WORK REQUIRED: Nothing but a full, exact copy of the data is needed.

DATA:
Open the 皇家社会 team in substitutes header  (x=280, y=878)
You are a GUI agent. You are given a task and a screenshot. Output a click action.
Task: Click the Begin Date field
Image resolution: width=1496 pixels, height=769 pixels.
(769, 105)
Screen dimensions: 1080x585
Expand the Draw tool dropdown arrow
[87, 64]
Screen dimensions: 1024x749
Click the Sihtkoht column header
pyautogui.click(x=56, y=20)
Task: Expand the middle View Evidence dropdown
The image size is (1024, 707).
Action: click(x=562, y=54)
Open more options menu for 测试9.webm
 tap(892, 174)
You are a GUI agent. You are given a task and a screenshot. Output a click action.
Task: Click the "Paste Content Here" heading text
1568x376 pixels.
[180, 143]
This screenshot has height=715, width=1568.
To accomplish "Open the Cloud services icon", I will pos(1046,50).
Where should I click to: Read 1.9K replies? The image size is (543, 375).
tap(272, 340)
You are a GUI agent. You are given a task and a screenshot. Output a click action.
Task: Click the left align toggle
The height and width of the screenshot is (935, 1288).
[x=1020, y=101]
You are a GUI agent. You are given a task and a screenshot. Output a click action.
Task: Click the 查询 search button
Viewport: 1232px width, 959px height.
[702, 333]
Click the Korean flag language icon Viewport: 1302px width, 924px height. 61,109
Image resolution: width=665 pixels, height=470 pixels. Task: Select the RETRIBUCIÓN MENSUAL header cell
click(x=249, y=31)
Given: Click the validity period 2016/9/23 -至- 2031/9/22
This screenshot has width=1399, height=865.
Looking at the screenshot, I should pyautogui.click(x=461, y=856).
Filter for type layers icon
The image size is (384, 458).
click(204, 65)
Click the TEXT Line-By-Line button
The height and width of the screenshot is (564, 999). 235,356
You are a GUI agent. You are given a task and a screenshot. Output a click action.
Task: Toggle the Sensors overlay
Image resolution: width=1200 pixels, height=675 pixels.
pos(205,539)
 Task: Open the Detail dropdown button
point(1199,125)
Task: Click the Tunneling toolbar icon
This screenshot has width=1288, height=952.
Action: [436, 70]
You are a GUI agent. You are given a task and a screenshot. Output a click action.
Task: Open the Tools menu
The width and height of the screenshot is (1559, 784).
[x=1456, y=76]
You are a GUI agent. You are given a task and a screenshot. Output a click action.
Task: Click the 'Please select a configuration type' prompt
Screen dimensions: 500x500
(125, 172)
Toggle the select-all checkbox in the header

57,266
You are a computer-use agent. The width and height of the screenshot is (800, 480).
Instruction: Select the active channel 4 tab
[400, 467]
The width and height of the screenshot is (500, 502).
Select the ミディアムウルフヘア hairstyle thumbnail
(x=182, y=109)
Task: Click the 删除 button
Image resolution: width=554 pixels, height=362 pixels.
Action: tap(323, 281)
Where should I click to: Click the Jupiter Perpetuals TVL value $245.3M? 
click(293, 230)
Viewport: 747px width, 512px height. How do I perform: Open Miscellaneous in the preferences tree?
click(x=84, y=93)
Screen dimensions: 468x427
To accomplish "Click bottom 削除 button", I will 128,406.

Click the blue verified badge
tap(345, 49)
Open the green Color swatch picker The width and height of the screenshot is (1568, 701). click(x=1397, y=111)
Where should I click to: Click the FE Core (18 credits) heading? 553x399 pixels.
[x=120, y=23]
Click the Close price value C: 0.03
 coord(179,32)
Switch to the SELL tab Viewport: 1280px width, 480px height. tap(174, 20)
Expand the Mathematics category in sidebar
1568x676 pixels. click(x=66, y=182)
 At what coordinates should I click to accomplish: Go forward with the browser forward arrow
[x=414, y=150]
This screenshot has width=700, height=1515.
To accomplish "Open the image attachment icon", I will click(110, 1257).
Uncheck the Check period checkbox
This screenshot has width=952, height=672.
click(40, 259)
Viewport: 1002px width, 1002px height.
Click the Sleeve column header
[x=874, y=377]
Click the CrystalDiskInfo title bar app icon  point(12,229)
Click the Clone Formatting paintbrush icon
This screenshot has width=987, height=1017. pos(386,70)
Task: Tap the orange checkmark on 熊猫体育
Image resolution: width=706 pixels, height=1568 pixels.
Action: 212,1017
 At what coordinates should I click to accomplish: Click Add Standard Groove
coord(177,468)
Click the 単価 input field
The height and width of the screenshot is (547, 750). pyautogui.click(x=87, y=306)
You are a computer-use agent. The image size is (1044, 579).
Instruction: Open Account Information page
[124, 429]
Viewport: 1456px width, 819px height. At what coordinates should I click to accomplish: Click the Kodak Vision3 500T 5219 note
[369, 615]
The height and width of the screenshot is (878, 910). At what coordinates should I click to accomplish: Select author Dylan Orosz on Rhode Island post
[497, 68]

SOLUTION BELOW:
Open the 皇家社会 team in substitutes header  (x=280, y=878)
You are a GUI agent. You are given a task and a screenshot. Output a click action.
Task: Click the Begin Date field
Image resolution: width=1496 pixels, height=769 pixels.
(769, 105)
Screen dimensions: 1080x585
Expand the Draw tool dropdown arrow
[87, 64]
Screen dimensions: 1024x749
Click the Sihtkoht column header
pyautogui.click(x=56, y=20)
Task: Expand the middle View Evidence dropdown
The image size is (1024, 707).
Action: click(x=562, y=54)
Open more options menu for 测试9.webm
 tap(892, 174)
You are a GUI agent. You are given a task and a screenshot. Output a click action.
Task: Click the "Paste Content Here" heading text
1568x376 pixels.
[180, 143]
This screenshot has height=715, width=1568.
To accomplish "Open the Cloud services icon", I will pos(1046,50).
Where should I click to: Read 1.9K replies? The image size is (543, 375).
tap(272, 340)
You are a GUI agent. You are given a task and a screenshot. Output a click action.
Task: Click the left align toggle
The height and width of the screenshot is (935, 1288).
[x=1020, y=101]
You are a GUI agent. You are given a task and a screenshot. Output a click action.
Task: Click the 查询 search button
Viewport: 1232px width, 959px height.
[702, 333]
Click the Korean flag language icon Viewport: 1302px width, 924px height. 61,109
Image resolution: width=665 pixels, height=470 pixels. Task: Select the RETRIBUCIÓN MENSUAL header cell
click(x=249, y=31)
Given: Click the validity period 2016/9/23 -至- 2031/9/22
This screenshot has width=1399, height=865.
Looking at the screenshot, I should pyautogui.click(x=461, y=856).
Filter for type layers icon
The image size is (384, 458).
click(204, 65)
Click the TEXT Line-By-Line button
The height and width of the screenshot is (564, 999). 235,356
You are a GUI agent. You are given a task and a screenshot. Output a click action.
Task: Toggle the Sensors overlay
Image resolution: width=1200 pixels, height=675 pixels.
pos(205,539)
 Task: Open the Detail dropdown button
point(1199,125)
Task: Click the Tunneling toolbar icon
This screenshot has width=1288, height=952.
Action: [436, 70]
You are a GUI agent. You are given a task and a screenshot. Output a click action.
Task: Open the Tools menu
The width and height of the screenshot is (1559, 784).
[x=1456, y=76]
You are a GUI agent. You are given a task and a screenshot. Output a click action.
Task: Click the 'Please select a configuration type' prompt
Screen dimensions: 500x500
(125, 172)
Toggle the select-all checkbox in the header

57,266
You are a computer-use agent. The width and height of the screenshot is (800, 480).
Instruction: Select the active channel 4 tab
[400, 467]
The width and height of the screenshot is (500, 502).
Select the ミディアムウルフヘア hairstyle thumbnail
(x=182, y=109)
Task: Click the 删除 button
Image resolution: width=554 pixels, height=362 pixels.
Action: tap(323, 281)
Where should I click to: Click the Jupiter Perpetuals TVL value $245.3M? 
click(293, 230)
Viewport: 747px width, 512px height. How do I perform: Open Miscellaneous in the preferences tree?
click(x=84, y=93)
Screen dimensions: 468x427
To accomplish "Click bottom 削除 button", I will 128,406.

Click the blue verified badge
tap(345, 49)
Open the green Color swatch picker The width and height of the screenshot is (1568, 701). click(x=1397, y=111)
Where should I click to: Click the FE Core (18 credits) heading? 553x399 pixels.
[x=120, y=23]
Click the Close price value C: 0.03
 coord(179,32)
Switch to the SELL tab Viewport: 1280px width, 480px height. tap(174, 20)
Expand the Mathematics category in sidebar
1568x676 pixels. click(x=66, y=182)
 At what coordinates should I click to accomplish: Go forward with the browser forward arrow
[x=414, y=150]
This screenshot has width=700, height=1515.
To accomplish "Open the image attachment icon", I will click(110, 1257).
Uncheck the Check period checkbox
This screenshot has width=952, height=672.
click(40, 259)
Viewport: 1002px width, 1002px height.
Click the Sleeve column header
[x=874, y=377]
Click the CrystalDiskInfo title bar app icon  point(12,229)
Click the Clone Formatting paintbrush icon
This screenshot has width=987, height=1017. pos(386,70)
Task: Tap the orange checkmark on 熊猫体育
Image resolution: width=706 pixels, height=1568 pixels.
Action: 212,1017
 At what coordinates should I click to accomplish: Click Add Standard Groove
coord(177,468)
Click the 単価 input field
The height and width of the screenshot is (547, 750). pyautogui.click(x=87, y=306)
You are a computer-use agent. The image size is (1044, 579).
Instruction: Open Account Information page
[124, 429]
Viewport: 1456px width, 819px height. At what coordinates should I click to accomplish: Click the Kodak Vision3 500T 5219 note
[369, 615]
The height and width of the screenshot is (878, 910). At what coordinates should I click to accomplish: Select author Dylan Orosz on Rhode Island post
[497, 68]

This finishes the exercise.